By Jake Withnell, CFP®

If there’s one thing that’s consistently true in life, it’s that everyone makes mistakes. Even highly successful people have faced a misunderstanding or two—and Nike executives are no exception. 

While working your way up the corporate ladder is certainly an accomplishment to be proud of, it doesn’t mean you are immune to making financial mistakes in your personal life. In fact, in my time working with Nike executives, I’ve seen several pitfalls that come up over and over again. Here are the top 5 financial mistakes I see Nike executives make and what you can do to avoid them.

1. Not Fully Understanding Nike ESPP Benefits

One of the best aspects of working for Nike is that they offer a great executive compensation package. The downside is that many executives don’t take the time to fully understand and utilize these benefits. The Nike Employee Stock Purchase Plan is one example.

The Nike ESPP allows executives to purchase Nike stock at a 15% discount up to a maximum of $25,000 per year. This is a great way to build wealth, but there are many details to consider in order to maintain favorable tax treatment. Unfortunately, I’ve seen many executives sell their ESPP stock without thinking about the tax implications.
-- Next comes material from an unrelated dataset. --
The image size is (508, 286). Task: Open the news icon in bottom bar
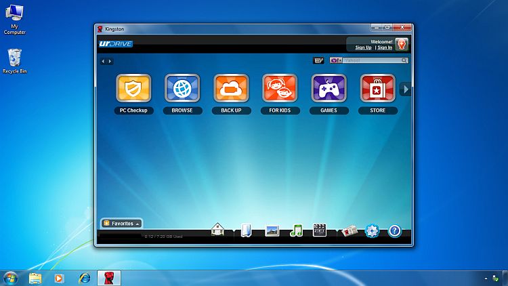point(347,230)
What started as a significant asset became a huge tax liability, all because they didn’t fully understand their benefits.

This mistake can be easily avoided by keeping track of two key dates: the start of the ESPP offering period and the stock purchase date. If you keep the stock for at least 2 years from the offering period and 1 year from the purchase date, you will receive favorable tax treatment by being taxed at the long-term capital gains tax rate, which ranges from 0% to 20%. Most Nike employees would be taxed at the 20% due to their high income.
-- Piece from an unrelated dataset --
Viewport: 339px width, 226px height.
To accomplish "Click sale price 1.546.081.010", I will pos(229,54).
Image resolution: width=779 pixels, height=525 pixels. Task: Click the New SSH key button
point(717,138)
If you don’t meet the holding period requirements, you will not be eligible for the favorable tax treatment. Instead, a portion of your gain will be taxed as ordinary income at your marginal tax rate, which for many Nike executives is 37%. When possible, it’s much better to avoid being taxed at your marginal tax rate and opt for long-term capital gains rates instead.
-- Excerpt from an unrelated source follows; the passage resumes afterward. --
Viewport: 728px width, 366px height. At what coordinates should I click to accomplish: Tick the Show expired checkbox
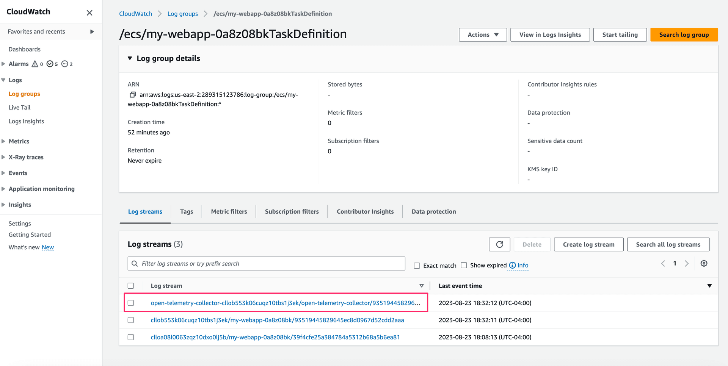(x=464, y=265)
2. Not Having a Plan Before Making Decisions About Nike Stock Options or RSAs

In addition to the ESPP, Nike offers two other equity compensation benefits:

  • Stock options: Gives executives the right to purchase Nike stock at a set price (usually discounted) for a set period of time. 
  • Restricted stock awards: Similar to a bonus that is paid out in shares of stock instead of cash. The actual amount you receive depends directly on how the stock performs. Once your RSA shares vest (typically a portion on the anniversary of the grant date), the released value is generally considered income for tax purposes. The income will flow through payroll and will be included on your W-2. Many clients are surprised by a large tax bill at the end of the year because the withholding rate for RSAs can be significantly lower. It is worth having a financial advisor or CPA take a look at the tax implications, which is something I do for clients all the time.

Like the ESPP benefits, many executives exercise their stock options or sell their restricted stock without understanding the effect it will have on their overall financial plans. This can result in unintended consequences and much higher tax bills than if the stock was held a little bit longer. RSAs are taxed at ordinary income tax rates when vested and received. Capital gains will be taxed if the shares increase in value after they are vested and received. If you hold the RSAs for at least a year before selling, you will qualify for the favorable long-term capital gains rate (20%) versus short-term capital gains, which are taxed at your marginal tax rate. 

The flip side of this equation is holding the stock for too long, resulting in a concentrated equity position that can wreak havoc on your finances if the Nike stock takes a dip.

Nike executives can prevent these issues by building a cohesive liquidation strategy for their stock options and RSAs. It should be a coordinated and consistent plan that outlines how you’ll sell shares and reinvest the proceeds to help lower your risk and keep your portfolio diversified over time.

3. Forgetting the Tax Implications of Nike’s Deferred Compensation Program

Nike’s deferred compensation program is an effective way for executives to save for retirement after maxing out contributions elsewhere because this plan has no contribution limit. It simply allows executives to defer a portion of income to be paid at a later date, typically retirement. Since the income is not received in the year it is earned, the taxes are also deferred. 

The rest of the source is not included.